Show that any smooth map $S^n \to S^n$ of odd degree must carry some pair of antipodal points into a pair of antipodal points.

Here is my attempt : consider the contraposition and take $f : S^n \to S^n$, smooth, such that for all $x \in S^n$, $$f(x) \neq -f(-x)$$ (this is saying that no pair of antipodal points is carried to another pair of antipodal points by $f$). We will try to show that $deg(f)$ is even.

Another way to interpret this is to say that for all $x \in S^n$,

$$||f(x)-f(-x)||<2$$ as the equality only holds if $f(x)$ and $f(-x)$ are antipodal. Thus we can build a smooth homotopy $F$ between $f(x)$ and $f(-x)$ (cf Problem 3), given for example by $$F(x,t)=\frac{tf(x)+(1-t)f(-x)}{||tf(x)+(1-t)f(-x)||}$$ Now if $f(x)$ and $f(-x)$ are smoothly homotopic, then they must have the same degree. Rewriting $f(-x)$ as $f(a(x))$, where $a : S^n \to S^n$ is the antipodal map, we have that $$deg(f)=deg(f\circ a)=deg(f)deg(a)=(-1)^{n+1}deg(f)$$ If $n$ is even, then $deg(f)=0$. However is $n$ is odd we cannot conclude with this method.
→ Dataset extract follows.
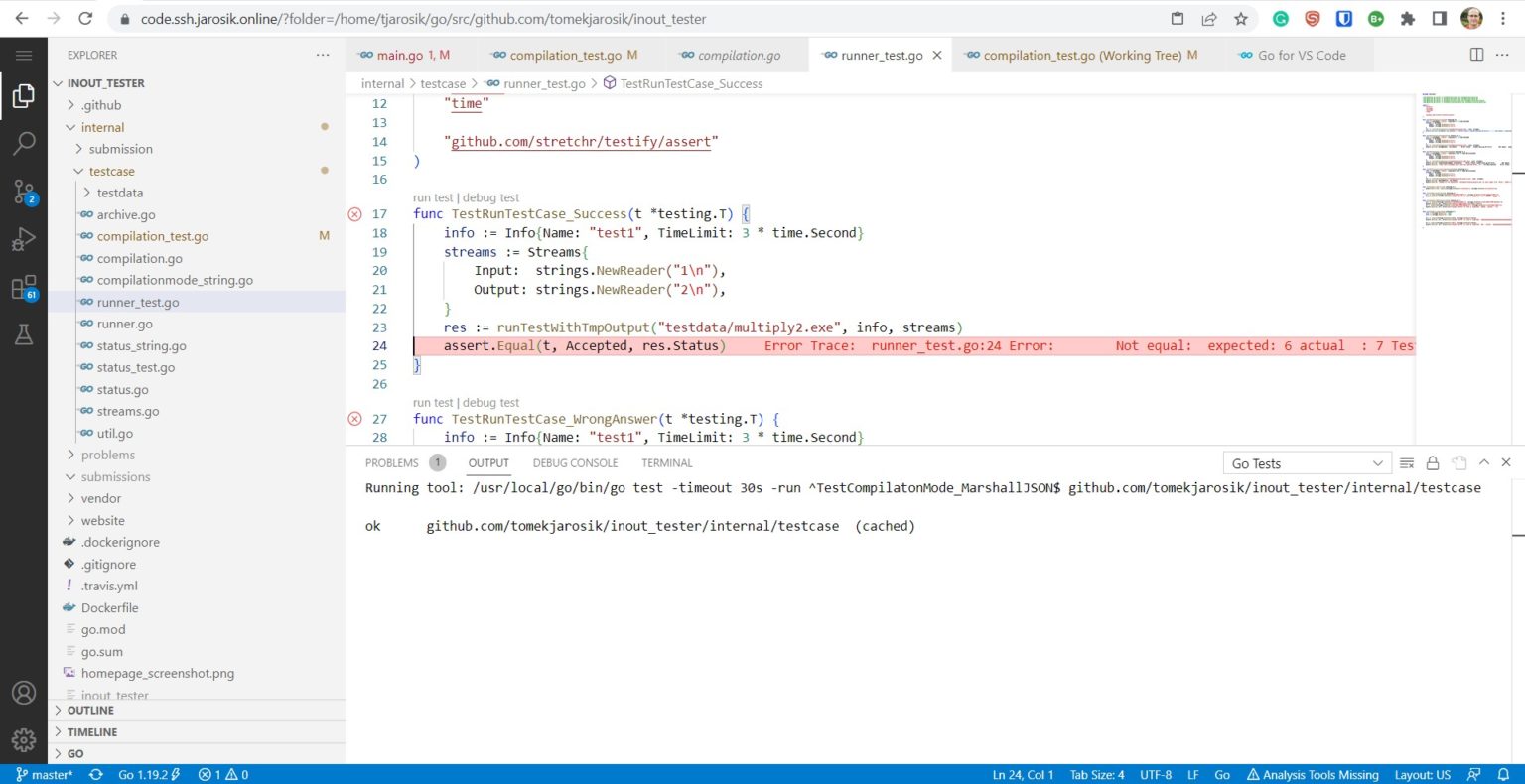Toggle the editor split layout

1476,55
Is there something obvious that I am missing, or is this the wrong approach ? Any small tip would be appreciated.

I have also proven that (cf Problem 6) if $g : S^n \to S^n$ is smooth and such that $deg(g) \neq (-1)^{n+1}$, then $g$ must have a fixed point. In our case we must have $deg(f)\neq(-1)^{n+1}$, so $f$ has a fixed point.

• As @R. Alexandre suggests, you really want to be concentrating on the map $g(x) = \dfrac{f(x)+f(-x)}{\|f(x)+f(-x)\|}$, and you can easily show that $\deg_2 g = 0$. – Ted Shifrin Apr 9 '17 at 16:35
• Yes, I read the answer without even trying to figure out what $F(x,1/2)$ would look like (numbers ? Ew !). It's much clearer now. Thank you for your comment. – Bass Apr 9 '17 at 16:50

The Brouwer theorem (p. 51) says that two functions $g,h:S^n\to S^n$ have same degree iff they are (smoothly) homotopic. So $f(x)$ and $f(-x)$ can't be smoothly homotopic if $n$ is odd.
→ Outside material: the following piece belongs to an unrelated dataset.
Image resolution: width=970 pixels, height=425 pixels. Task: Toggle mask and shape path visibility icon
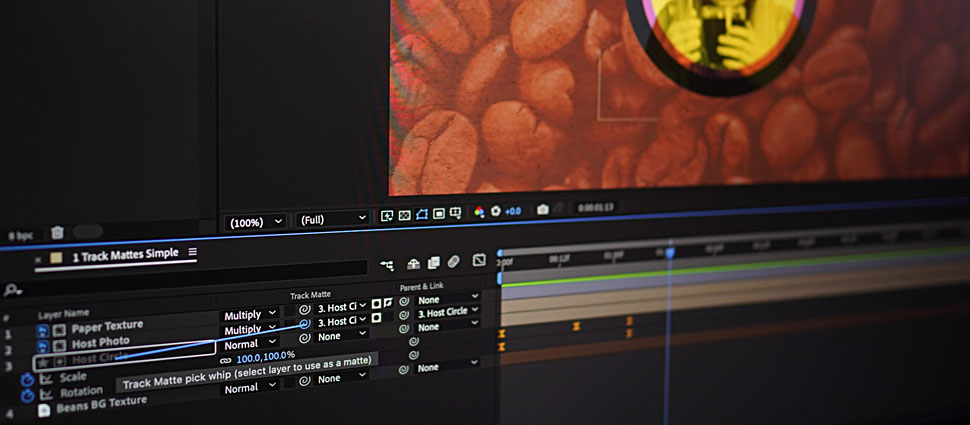(422, 214)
So you "really" need a new idea to finish your proof for the case $n$ odd.

(Sorry I don't have any tip to give you right now, I need to think a bit. And since I don't have enough reputation I can't just post this as a comment...)

edit :

Ok I think I have a nice clue for you. You should compare degrees of $F(x,t)$ for $t=0$ and $t=1/2$ ;)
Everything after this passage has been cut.